Emily Thornberry: I Haven't Spoken To Diane Abbott Since She Abstained On Brexit Bill

Labour will try to persuade the Government on Brexit through 'back-channels'
BBC

Labour’s Shadow Foreign Secretary today revealed she hasn’t spoken to Diane Abbott since her frontbench colleague abstained on a key Brexit vote.

On Wednesday, Labour MPs were ordered to vote with the Government and support giving Theresa May the power to trigger the formal Brexit procedure.

Some 47 Labour MPs defied the instruction, and two members of Jeremy Corbyn’s Shadow Cabinet even quit their posts in order to vote against the Brexit bill.

However, Shadow Home Secretary Diane Abbott abstained, claiming she was ill, despite giving a speech in a Westminster Hall debate just hours before.

Her absence provoked anger among some Labour colleagues, with one MP trying to get #prayfordiane trending on Twitter.

Speaking on the BBC’s Andrew Marr Show this morning, Emily Thornberry was asked if she had spoken to Abbott since the vote.

“No I haven’t, no,” was her curt reply.

When pressed on why Abbott skipped the vote but two Labour MPs suffering from cancer managed to drag themselves through the voting lobbies, Thornberry replied: “I don’t know the details of this. All I’m told is, she was ill. That’s all I know.

“There’s nothing else I can say.”

Speaking on Peston on Sunday on ITV less than an hour later, Labour MP Caroline Flint said Abbott should quit if she is unable to support the party leader.

“We used to have man-flu, now we have Brexit flu,” she joked.

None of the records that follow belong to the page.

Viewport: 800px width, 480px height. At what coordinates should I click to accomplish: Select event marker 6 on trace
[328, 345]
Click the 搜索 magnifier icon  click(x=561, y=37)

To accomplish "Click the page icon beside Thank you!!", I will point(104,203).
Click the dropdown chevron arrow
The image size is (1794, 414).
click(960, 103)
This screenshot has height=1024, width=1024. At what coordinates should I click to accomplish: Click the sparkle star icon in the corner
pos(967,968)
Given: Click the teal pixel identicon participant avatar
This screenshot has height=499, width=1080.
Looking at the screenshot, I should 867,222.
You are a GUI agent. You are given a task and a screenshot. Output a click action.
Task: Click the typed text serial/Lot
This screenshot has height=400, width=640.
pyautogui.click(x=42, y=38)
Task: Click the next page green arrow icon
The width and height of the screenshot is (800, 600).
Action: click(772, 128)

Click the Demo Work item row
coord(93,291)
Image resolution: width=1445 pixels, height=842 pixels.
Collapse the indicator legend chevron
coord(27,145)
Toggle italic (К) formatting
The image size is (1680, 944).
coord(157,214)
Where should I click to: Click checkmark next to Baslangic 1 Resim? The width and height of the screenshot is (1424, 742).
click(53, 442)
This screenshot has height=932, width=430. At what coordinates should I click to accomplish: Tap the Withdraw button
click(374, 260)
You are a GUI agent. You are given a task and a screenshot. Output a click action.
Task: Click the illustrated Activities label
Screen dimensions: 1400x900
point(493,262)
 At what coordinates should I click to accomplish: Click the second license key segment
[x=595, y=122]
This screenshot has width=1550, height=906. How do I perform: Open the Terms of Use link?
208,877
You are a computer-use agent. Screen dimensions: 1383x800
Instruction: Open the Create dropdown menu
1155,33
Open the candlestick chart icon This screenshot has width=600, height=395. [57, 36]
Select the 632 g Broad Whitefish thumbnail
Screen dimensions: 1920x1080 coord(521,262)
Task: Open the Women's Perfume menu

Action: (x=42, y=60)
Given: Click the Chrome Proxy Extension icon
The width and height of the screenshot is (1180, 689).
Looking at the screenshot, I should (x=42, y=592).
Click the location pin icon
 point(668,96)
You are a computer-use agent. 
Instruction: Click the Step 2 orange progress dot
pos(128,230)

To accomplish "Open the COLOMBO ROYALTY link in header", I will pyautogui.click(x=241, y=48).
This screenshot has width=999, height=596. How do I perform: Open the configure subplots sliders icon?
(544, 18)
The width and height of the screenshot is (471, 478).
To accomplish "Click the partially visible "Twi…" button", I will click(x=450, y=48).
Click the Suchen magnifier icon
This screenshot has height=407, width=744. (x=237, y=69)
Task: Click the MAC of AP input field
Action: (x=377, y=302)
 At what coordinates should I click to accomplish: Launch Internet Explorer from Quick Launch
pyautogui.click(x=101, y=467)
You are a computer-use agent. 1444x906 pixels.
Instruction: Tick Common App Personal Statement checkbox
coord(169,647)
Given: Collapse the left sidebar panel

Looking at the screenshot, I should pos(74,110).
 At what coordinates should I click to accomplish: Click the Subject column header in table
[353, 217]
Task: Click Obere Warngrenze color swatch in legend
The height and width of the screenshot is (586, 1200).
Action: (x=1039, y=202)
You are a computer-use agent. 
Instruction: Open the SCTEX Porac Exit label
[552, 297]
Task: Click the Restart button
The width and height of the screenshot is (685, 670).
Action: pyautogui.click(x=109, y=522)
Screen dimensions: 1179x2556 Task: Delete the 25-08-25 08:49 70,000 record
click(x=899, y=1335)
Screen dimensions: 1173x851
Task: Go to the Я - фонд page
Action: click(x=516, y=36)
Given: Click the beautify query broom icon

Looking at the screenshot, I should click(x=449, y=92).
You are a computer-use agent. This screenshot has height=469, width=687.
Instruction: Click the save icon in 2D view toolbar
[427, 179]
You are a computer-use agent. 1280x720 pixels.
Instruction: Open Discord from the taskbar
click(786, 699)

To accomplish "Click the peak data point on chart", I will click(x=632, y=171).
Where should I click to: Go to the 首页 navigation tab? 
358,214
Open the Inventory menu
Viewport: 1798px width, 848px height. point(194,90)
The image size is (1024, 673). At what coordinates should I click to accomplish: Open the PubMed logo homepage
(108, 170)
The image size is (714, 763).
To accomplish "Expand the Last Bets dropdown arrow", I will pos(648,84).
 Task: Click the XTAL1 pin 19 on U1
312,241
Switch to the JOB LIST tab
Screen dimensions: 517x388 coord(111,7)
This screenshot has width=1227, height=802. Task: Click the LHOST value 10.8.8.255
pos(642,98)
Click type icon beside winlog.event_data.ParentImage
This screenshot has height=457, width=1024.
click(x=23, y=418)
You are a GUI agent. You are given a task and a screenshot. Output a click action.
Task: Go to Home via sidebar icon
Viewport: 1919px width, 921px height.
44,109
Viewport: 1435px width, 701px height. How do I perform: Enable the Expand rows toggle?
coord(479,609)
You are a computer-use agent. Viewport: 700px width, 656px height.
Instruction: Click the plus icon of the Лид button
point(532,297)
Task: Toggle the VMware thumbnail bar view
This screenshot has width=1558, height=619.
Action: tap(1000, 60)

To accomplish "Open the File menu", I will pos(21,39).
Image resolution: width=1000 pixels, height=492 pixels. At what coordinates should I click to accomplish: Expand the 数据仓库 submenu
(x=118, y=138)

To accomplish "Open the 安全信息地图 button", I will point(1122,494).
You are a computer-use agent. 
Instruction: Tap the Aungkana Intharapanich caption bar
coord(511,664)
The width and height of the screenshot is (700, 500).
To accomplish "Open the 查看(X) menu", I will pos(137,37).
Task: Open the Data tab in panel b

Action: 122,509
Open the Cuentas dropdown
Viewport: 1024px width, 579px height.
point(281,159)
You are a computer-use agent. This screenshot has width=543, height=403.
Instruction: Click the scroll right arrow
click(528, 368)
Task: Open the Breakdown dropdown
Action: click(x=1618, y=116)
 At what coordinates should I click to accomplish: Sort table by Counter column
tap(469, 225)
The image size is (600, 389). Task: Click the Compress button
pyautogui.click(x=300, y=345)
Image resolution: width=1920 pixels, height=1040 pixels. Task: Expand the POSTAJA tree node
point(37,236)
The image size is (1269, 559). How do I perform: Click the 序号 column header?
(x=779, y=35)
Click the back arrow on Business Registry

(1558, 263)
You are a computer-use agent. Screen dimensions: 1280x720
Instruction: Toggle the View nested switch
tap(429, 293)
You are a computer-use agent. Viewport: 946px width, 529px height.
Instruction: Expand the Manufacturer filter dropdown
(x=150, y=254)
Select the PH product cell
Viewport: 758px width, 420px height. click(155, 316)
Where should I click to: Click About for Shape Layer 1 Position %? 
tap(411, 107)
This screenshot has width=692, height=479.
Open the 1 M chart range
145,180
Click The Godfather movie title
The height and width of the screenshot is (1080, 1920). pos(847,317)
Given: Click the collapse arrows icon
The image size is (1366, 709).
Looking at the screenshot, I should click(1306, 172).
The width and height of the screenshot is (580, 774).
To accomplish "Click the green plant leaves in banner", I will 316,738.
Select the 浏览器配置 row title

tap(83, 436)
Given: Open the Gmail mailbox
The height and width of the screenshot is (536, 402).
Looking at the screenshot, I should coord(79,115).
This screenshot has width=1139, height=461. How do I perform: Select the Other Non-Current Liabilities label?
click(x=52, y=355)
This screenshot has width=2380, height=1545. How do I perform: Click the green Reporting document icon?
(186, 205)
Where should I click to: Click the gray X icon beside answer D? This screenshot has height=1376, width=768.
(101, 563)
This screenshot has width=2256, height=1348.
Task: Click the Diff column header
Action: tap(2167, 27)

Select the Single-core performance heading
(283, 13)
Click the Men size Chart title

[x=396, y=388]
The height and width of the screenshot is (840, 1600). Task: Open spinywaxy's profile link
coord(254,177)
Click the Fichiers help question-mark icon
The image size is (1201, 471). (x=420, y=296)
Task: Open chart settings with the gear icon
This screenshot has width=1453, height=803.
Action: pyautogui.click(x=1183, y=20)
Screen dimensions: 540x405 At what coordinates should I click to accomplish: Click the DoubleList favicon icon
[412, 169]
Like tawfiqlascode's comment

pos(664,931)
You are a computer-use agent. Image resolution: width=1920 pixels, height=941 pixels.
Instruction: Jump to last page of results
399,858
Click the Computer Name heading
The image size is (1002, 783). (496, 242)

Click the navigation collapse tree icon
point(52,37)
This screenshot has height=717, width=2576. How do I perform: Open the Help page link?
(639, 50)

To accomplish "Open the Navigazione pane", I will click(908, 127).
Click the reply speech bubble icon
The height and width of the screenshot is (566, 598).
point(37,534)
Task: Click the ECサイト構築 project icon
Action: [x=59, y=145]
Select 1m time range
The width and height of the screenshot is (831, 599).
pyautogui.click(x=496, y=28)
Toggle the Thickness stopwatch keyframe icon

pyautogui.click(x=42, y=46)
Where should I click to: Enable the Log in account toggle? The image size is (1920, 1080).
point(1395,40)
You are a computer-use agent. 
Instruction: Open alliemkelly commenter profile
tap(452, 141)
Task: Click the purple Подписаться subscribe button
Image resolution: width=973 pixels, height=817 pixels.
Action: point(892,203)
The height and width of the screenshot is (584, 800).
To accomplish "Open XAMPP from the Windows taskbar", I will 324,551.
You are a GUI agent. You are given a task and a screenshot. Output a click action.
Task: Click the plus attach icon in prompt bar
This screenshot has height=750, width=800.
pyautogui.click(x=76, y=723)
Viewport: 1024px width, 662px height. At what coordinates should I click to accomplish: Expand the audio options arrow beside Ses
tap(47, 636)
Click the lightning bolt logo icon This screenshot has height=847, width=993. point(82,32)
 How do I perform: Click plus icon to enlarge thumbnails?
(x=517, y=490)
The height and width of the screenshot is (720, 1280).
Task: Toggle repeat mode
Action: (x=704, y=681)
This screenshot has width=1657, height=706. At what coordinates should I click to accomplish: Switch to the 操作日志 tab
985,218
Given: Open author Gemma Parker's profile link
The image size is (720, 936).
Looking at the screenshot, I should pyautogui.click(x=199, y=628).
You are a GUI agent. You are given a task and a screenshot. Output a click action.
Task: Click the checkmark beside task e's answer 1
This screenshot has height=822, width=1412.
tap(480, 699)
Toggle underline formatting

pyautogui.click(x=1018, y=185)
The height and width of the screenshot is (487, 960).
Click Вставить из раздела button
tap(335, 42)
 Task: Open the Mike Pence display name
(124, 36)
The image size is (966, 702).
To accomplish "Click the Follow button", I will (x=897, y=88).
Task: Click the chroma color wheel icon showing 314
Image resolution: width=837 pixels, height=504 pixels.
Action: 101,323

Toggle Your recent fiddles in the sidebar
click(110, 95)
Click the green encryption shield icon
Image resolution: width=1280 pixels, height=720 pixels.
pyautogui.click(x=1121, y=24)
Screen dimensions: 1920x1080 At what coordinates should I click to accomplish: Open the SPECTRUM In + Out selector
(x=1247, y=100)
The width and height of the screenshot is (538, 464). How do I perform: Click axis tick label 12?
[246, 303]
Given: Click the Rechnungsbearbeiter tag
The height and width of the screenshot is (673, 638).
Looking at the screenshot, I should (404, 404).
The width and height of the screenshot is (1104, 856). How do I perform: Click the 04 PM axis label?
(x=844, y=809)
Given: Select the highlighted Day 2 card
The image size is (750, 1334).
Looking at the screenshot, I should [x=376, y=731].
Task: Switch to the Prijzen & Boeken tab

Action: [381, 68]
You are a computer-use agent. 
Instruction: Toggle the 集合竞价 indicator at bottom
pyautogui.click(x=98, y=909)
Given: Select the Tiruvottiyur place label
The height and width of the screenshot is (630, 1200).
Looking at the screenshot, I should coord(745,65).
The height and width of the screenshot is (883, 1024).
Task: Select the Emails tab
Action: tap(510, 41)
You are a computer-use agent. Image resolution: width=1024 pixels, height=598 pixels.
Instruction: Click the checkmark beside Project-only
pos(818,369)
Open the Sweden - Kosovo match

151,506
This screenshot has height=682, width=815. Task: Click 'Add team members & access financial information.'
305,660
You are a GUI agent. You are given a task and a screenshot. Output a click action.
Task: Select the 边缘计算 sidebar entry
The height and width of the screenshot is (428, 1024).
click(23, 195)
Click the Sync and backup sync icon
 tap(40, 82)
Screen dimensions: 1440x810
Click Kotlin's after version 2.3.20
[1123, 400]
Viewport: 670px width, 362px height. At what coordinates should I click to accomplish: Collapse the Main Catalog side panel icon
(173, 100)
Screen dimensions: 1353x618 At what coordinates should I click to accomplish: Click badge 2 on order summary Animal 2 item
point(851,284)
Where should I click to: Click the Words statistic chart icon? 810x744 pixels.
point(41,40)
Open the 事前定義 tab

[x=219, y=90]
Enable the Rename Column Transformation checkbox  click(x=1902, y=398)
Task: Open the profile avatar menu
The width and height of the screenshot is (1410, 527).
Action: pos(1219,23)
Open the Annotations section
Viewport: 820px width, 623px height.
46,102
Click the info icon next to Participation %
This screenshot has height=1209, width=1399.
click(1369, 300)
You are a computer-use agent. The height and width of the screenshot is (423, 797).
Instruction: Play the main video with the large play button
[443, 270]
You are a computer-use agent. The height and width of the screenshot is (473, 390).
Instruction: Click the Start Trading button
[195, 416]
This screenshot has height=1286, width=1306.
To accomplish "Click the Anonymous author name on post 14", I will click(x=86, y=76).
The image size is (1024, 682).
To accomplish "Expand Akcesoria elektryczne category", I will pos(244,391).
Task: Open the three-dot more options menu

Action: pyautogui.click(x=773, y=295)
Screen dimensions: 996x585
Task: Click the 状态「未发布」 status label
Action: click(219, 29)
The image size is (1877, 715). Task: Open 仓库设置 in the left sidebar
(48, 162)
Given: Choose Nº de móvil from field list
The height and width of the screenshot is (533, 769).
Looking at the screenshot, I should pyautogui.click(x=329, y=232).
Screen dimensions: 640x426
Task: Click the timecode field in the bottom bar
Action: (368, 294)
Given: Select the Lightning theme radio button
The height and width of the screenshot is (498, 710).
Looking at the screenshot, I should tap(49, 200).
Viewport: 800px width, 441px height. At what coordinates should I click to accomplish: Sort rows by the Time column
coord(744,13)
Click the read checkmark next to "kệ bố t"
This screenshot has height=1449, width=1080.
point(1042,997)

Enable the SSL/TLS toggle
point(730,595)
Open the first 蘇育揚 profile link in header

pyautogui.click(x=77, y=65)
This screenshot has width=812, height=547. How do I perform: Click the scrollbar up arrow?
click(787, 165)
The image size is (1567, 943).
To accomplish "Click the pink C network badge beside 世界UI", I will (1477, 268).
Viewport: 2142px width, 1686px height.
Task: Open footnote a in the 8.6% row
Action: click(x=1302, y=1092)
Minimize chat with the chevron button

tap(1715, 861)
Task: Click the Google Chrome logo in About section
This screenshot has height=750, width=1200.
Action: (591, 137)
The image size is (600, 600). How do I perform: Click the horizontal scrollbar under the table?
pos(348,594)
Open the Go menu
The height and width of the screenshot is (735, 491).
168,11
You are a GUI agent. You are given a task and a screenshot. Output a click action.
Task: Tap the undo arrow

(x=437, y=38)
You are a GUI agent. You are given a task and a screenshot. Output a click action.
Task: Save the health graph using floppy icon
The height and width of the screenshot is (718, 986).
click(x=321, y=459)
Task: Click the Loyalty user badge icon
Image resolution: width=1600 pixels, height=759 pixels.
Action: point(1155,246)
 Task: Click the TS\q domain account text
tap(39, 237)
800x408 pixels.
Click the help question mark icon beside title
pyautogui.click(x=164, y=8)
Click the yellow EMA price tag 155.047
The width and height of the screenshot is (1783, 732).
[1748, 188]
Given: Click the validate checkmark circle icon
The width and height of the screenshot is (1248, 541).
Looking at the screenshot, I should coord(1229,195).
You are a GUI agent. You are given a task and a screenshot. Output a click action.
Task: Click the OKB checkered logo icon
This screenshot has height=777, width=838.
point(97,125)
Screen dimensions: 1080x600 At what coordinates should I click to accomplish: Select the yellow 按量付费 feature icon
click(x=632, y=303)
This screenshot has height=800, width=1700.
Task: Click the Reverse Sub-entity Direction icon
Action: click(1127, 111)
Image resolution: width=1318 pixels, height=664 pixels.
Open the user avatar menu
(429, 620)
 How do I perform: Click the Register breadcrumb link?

Labour’s split on Brexit will be exposed again this week, with the Commons set to hold another vote on the Article 50 Bill on Wednesday.

Thornberry confirmed Labour would later this week decide whether to back the Bill regardless of whether amendments on EU citizens, workers rights, and tariff free access to the Single Market were adopted by the Government.

She claimed that the party is seeking private assurances from the Tories over these issues, and said: “There are many ways in which the government may be able to react to this that will be positive.

“So, for example, on one of the amendments we put down they may say: ‘We’re not going to support this amendment but during a speech we can give an assurance, we can speak in back-channels, we can say we will get this, we will not go off the rails in relation to workers rights’.

“I think its much better for them to be saying it on the record and to be saying it so we know what it is they are committing themselves to so we can hold them to account.

“But there needs to be backchannels, private conversations - there are many conversations going on now. We are speaking to government, we are speaking to tory backbenchers and we are trying to get a compromise together that will work.”